Some simple tools that can help monitor VM behavior:

  1. vmstat: This tool gives a good overview of what the VM is doing. See Section 2.1.1, “vmstat for details.

  2. /proc/meminfo: This file gives a detailed breakdown of where memory is being used. See Section 2.4.2, “Detailed memory usage: /proc/meminfo for details.

  3. slabtop: This tool provides detailed information about kernel slab memory usage. buffer_head, dentry, inode_cache, ext3_inode_cache, etc. are the major caches. This command is available with the package procps.

  4. /proc/vmstat: This file gives a detailed breakdown of internal VM behavior. The information contained within is implementation specific and may not always be available. Some information is duplicated in /proc/meminfo and other information can be presented in a friendly fashion by utilities. For maximum utility, this file needs to be monitored over time to observe rates of change. The most important pieces of information that are hard to derive from other sources are as follows:

    pgscan_kswapd_*, pgsteal_kswapd_*

    These report respectively the number of pages scanned and reclaimed by kswapd since the system started. The ratio between these values can be interpreted as the reclaim efficiency with a low efficiency implying that the system is struggling to reclaim memory and may be thrashing. Light activity here is generally not something to be concerned with.
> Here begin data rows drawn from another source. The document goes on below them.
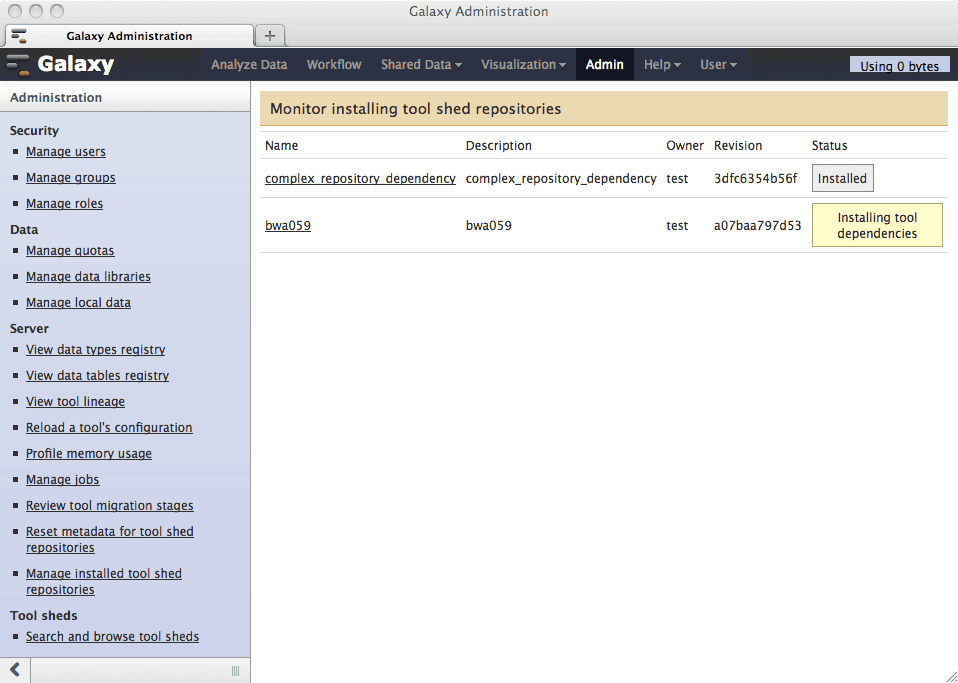The height and width of the screenshot is (683, 958).
Task: Open Search and browse tool sheds
Action: [x=112, y=637]
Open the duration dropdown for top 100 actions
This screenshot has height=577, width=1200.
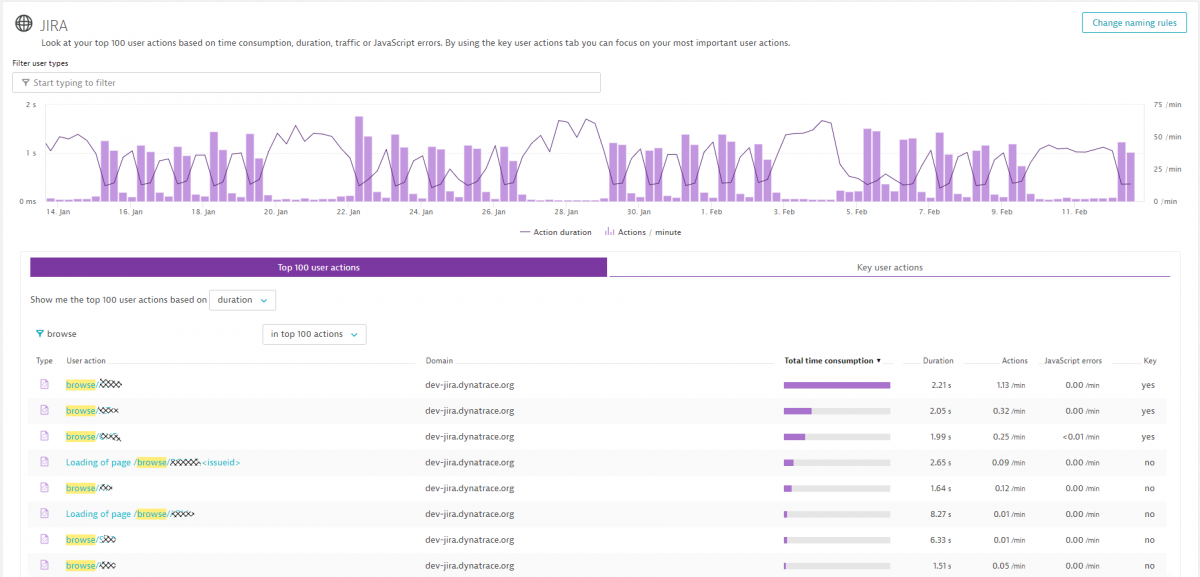(240, 299)
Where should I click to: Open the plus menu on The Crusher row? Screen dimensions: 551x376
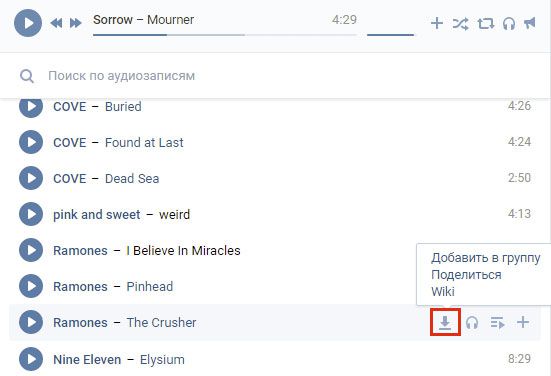[x=523, y=322]

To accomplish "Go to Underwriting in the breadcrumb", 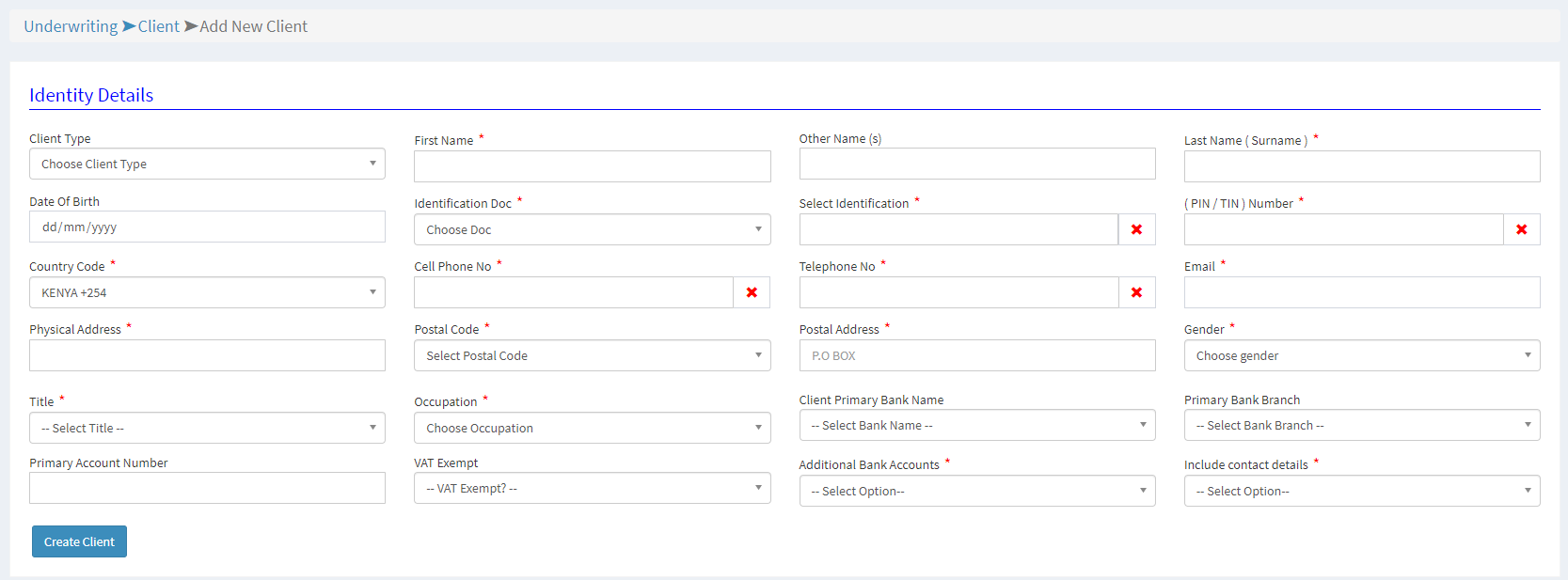I will (x=71, y=26).
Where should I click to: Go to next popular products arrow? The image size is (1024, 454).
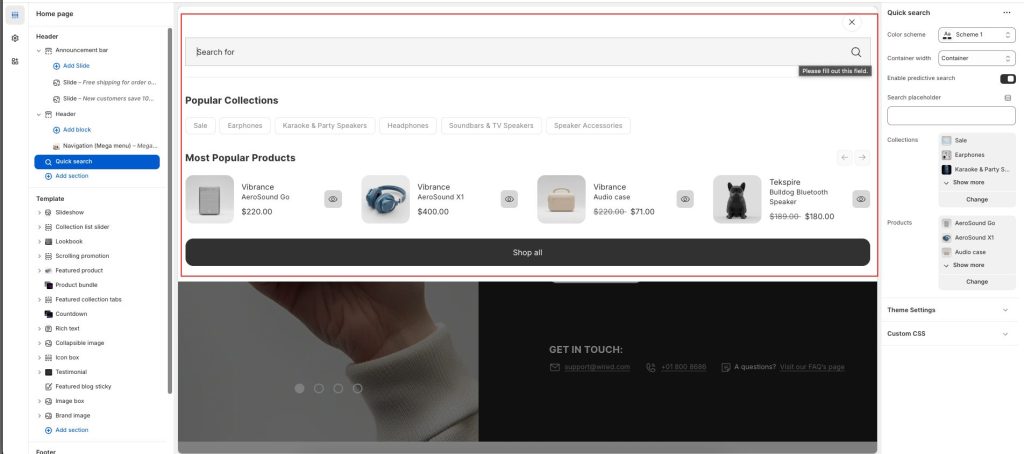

    pgscan_direct_*, pgsteal_direct_*

    These report respectively the number of pages scanned and reclaimed by an application directly. This is correlated with increases in the allocstall counter. This is more serious than kswapd activity as these events indicate that processes are stalling. Heavy activity here combined with kswapd and high rates of pgpgin, pgpout and/or high rates of pswapin or pswpout are signs that a system is thrashing heavily.

    More detailed information can be obtained using tracepoints.

    thp_fault_alloc, thp_fault_fallback

    These counters correspond to how many THPs were allocated directly by an application and how many times a THP was not available and small pages were used. Generally a high fallback rate is harmless unless the application is sensitive to TLB pressure.

    thp_collapse_alloc, thp_collapse_alloc_failed

    These counters correspond to how many THPs were allocated by khugepaged and how many times a THP was not available and small pages were used. A high fallback rate implies that the system is fragmented and THPs are not being used even when the memory usage by applications would allow them. It is only a problem for applications that are sensitive to TLB pressure.

    compact_*_scanned, compact_stall, compact_fail, compact_success

    These counters may increase when THP is enabled and the system is fragmented. compact_stall is incremented when an application stalls allocating THP. The remaining counters account for pages scanned, the number of defragmentation events that succeeded or failed.